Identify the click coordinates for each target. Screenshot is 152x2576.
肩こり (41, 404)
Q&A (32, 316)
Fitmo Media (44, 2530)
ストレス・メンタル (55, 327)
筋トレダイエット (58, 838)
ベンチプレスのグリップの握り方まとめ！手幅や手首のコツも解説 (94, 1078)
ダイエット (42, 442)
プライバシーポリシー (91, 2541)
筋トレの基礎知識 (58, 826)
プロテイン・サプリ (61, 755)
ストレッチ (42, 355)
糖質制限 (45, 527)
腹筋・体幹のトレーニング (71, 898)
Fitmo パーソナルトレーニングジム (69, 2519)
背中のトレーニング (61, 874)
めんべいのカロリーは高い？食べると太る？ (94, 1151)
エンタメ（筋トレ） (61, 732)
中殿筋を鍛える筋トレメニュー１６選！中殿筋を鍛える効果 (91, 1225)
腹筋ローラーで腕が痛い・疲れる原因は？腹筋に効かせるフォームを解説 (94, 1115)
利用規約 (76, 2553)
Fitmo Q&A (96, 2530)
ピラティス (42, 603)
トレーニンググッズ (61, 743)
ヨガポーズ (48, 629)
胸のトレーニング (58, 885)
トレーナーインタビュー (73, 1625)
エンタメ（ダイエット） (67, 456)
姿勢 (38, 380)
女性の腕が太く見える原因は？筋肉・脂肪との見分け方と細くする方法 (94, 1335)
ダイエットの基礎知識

········

Task brief: Go through the listing above and locate each line that holds the word "Fitmo". Copy those lines.

Answer to this task:
Fitmo Media (44, 2530)
Fitmo パーソナルトレーニングジム (69, 2519)
Fitmo Q&A (96, 2530)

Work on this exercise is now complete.